Er..actually this is pointelss lol..just the uros i think as i cant get them elsewhere lol, price dependant on the rest plus loads more.


----------



## jaysnakeman (May 10, 2006)

i want a pair of yellow anacondas, a false water cobra and maybe a black and white tegu


----------



## mike mc (Nov 27, 2006)

im not gonna get chance to go this year but i would love a pair of green tree pythons,although the temprement puts me off a little:lol2:


----------



## Kellybee (Oct 13, 2006)

I'd love a shiny new Timor monitor to pair up with Genghis and maybe some CB collareds if they're out of brumation


----------



## bloodxonxyourxhands (Dec 12, 2006)

i want to gooooooooo

theres so much i want too! after buying another 2 this week, i think i'm going to have to wait until the summer. gonna get one of my boss's royals - his produce _amazing _babies


----------



## PendleHog (Dec 21, 2005)

jaysnakeman said:


> i want a pair of yellow anacondas, a *false water cobra* and maybe a black and white tegu


There are tons available in the UK at the minute, I get offered them all the time (feels like it anyway!) :lol: Are you looking for a typical arsey one?

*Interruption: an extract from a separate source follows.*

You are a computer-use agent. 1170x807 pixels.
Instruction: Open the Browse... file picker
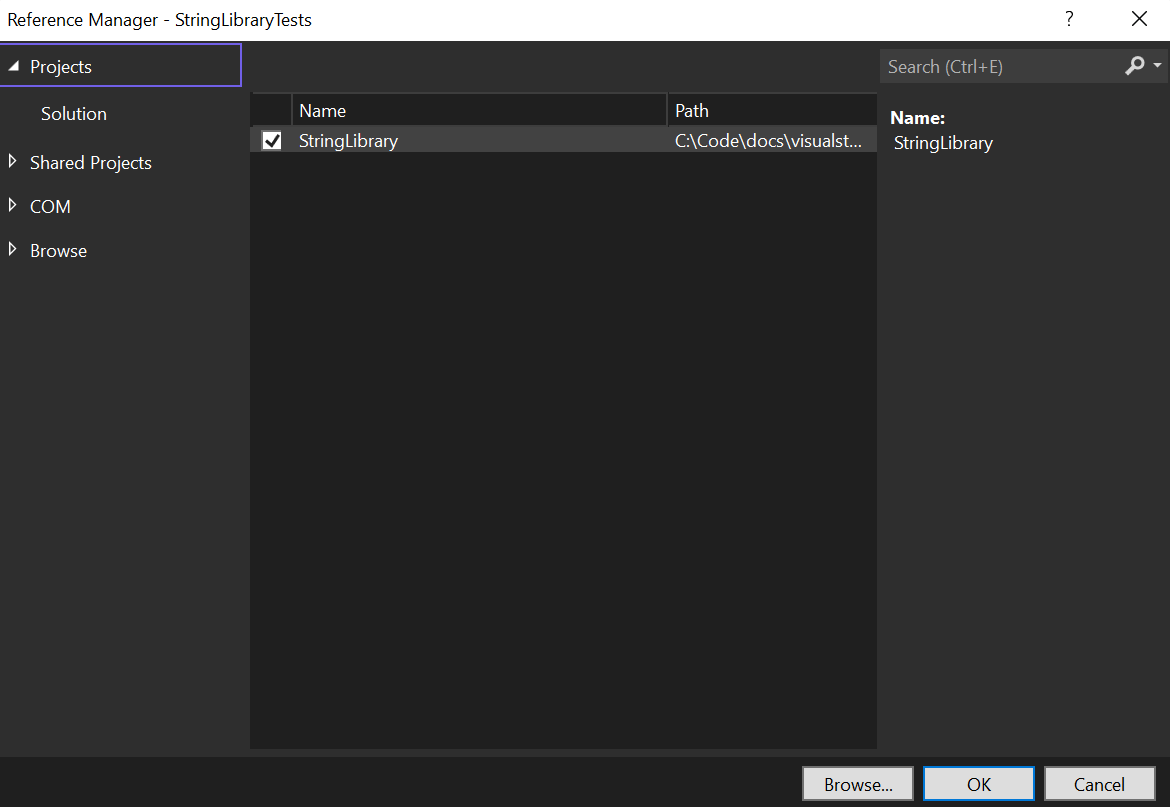tap(857, 783)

Aggressive males are selling fairly cheaply and there are a few kicking around at the minute.
Im hoping to see something with interesting colouring/markings, but who knows, I might end up with some more from over here yet.


----------



## Rubber-man (Dec 23, 2006)

mike mc said:


> im not gonna get chance to go this year but i would love a pair of *green tree pythons,although the temprement* puts me off a little:lol2:


 
They're not as bad as people make out. Only been tagged by mine once.


----------



## Gaboon (Jun 20, 2005)

reticulatus said:


> Common stuff is expensive and rare stuff is cheap - in a nutshell


are you saying woma's and fiji island igiuanas are cheaper there than they are here and cornsnakes or green iguanas ar more expensive?

cass

p.s what do you recken are the chances of seeing a boalens python there are?

cheers


----------



## sami (Oct 23, 2006)

jaysnakeman said:


> i want a pair of yellow anacondas, a false water cobra and maybe a black and white tegu



As has been said FW cobra's are cheap as chips over here.

Place in chesterfield had CB06 (late 06) young 'uns for under £100 when we went last week.


----------



## DraigGochHerp (Jun 15, 2005)

I'll be getting my female T- albino Chinese Beauty for a future breeding project.


----------



## jaysnakeman (May 10, 2006)

hmm just looked at this thread again and notice two replies i should check more often lol, so which place in chesterfield has the cheap fwc's and pedlehog do you know anyone who has them right now?


----------



## sami (Oct 23, 2006)

Place called "the mill, it's in whittington chesterfield.
*Mill* Garden Centre Ltd The *The Mill Whittington* Way *Chesterfield*, *Whittington* Moor, S41 9AG, 01246 260860

good selection of corns, usual;ly good choice of gecko's and a good boa/python hatchling section. I'm sure they won't have sold many/any FWC's round there yet.


----------



## jaysnakeman (May 10, 2006)

cheers dude


----------



## Solo (Dec 23, 2006)

I went there today, I was drooling over the albino royal LOL


----------



## scottiedog (Oct 26, 2006)

albino royal what was the price?? :mf_dribble:


----------